Esse excesso é uma questão que se demonstra com fatos objetivos.

No direito contemporâneo, temos uma boa amostra das decisões ajustadas ao moderno modo de vida das pessoas. Refiro-me à jurisprudência criada em favor do convívio do homem com animais de pequeno porte, em prédios de apartamentos.

A diretriz do TJSP é no sentido de permitir esse direito dos moradores, desde que não criem riscos aos demais condôminos, como casos de cachorros grandes e ferozes, o que representa uma vitória contra a intolerância (AI 287.533-4/1, Des. Ênio SantarelliZuliani, DOESP 08.05.2003, Revista Síntese de Direito Civil e Processual Civil, v. 24, p. 99; Ap. 137.372-4/6, Des. J. Roberto Bedran, DOESP 26.08.2003, Revista Síntese de Direito Civil e Processual Civil, v. 30, p. 137).

Para PHILADELPHO AZEVEDO (Destinação do imóvel. São Paulo: Max Limonad, 1957, p. 171), a repressão dos incômodos da vizinhança se opera por dois meios: ou o impedimento de funcionar, ou a reparação dos prejuízos.

O que fazer quando pedras são atiradas por lançador não identificado contra o telhado de outra pessoa? Não custa registrar que o fato, em termos de anormalidade, é considerado de alta intensidade.

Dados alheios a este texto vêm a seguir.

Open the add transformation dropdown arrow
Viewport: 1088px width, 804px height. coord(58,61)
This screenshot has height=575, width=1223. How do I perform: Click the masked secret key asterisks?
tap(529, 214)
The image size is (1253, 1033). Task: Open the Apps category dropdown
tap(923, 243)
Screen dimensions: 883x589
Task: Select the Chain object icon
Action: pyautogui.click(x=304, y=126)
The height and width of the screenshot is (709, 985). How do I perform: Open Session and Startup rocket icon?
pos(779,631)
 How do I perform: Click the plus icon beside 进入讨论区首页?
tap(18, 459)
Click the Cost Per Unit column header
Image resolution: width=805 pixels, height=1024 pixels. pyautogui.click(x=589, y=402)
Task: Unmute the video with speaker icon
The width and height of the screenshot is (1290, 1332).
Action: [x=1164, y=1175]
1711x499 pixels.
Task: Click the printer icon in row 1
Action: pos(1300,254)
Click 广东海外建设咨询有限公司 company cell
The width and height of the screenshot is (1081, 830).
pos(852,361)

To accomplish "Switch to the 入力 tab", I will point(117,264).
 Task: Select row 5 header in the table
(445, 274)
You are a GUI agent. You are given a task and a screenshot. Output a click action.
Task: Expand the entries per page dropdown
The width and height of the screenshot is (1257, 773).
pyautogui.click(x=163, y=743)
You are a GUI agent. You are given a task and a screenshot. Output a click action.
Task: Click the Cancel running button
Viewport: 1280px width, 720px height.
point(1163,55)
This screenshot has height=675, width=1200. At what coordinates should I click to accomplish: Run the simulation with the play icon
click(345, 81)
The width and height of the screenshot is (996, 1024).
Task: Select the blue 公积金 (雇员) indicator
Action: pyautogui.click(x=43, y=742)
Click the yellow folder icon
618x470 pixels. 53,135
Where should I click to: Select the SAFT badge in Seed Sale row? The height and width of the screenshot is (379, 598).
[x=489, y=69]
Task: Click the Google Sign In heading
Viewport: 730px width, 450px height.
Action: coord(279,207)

O ato de jogar pedras contra a moradia de outrem é uma violência dos covardes e transcende ao vandalismo, porque se aproxima do agravo moral.

Portanto, é legítimo que o morador procure autoridades públicas para exercício de medidas legais contra essa invasão de privatividade, buscando eliminar o ato que atenta contra seu repouso e que invade sua segurança familiar.

A família vítima de pedradas poderá denunciar o fato à autoridade policial, para que uma investigação se realize com o propósito de identificar e punir os autores desses atentados contra a propriedade e que perturbam a paz doméstica. Poder-se-ia cogitar dos interditos proibitórios (arts. 932 do CPC e 1.210 do CC de 2002) para o fim de fazer cessar os arremessos, embora o figurino do art. 461 do CPC se apresente bem mais adequado para essa finalidade, por conter técnicas persuasivas para intimidar o agressor e persuadi-lo da não-recidiva (multa e possibilidade de conversão em perdas e danos).

O fato é que esse direito de o vizinho conseguir que se respeite o seu sossego, que não se ofenda a sua tranqüilidade, que não se apedreje sua casa, poderá ter um efeito inverso surpreendente e nada agradável ao bolso, qual seja, a sua responsabilidade civil, na forma do art. 187 do CC, que regulamenta o abuso do direito. O abuso do direito é um comportamento que se equipara ao ato ilícito, para fins de indenização dos prejuízos que ele acarreta. … omissis …Para se ter como sancionável o abuso de um direito, o seu exercício deverá afrontar ao menos um dos elementos objetivos do texto (fim econômico ou social, boa-fé e bons costumes).

Como, portanto, conciliar o uso da faculdade de defender direitos dignos e garantidos na legislação, sem correr risco de ser condenado a pagar danos morais, que é o fim precípuo da ação sustentada no abuso do direito? Para responder a essa inquietante formulação, é necessário transcrever o voto do relator, que segue.

TRIBUNAL DE JUSTIÇA DO RIO GRANDE DO SUL

Responsabilidade Civil – Briga entre Vizinhos – Ação de Interdito Proibitório – Dano Moral – Inexistência. O simples fato de o autor ter sido parte em processo judicial não é circunstância que enseje, por si só, indenização por dano moral, inexistindo abuso de direito. Apelação desprovida.TJRS – AC 70009849332 – 5ª C. Cív. – Rel. Des. Umberto GuaspariSudbrack – DOERS 03.12.2005

 

Sob a ótica do subscritor, cumpre relevar que ganha importância a aplicação do bom senso no respeitante aos acontecimentos esporádicos ou persistentes para a aplicação de medidas extremas (via judicial), concernentes ao convívio social e ao exercício do direito de propriedade.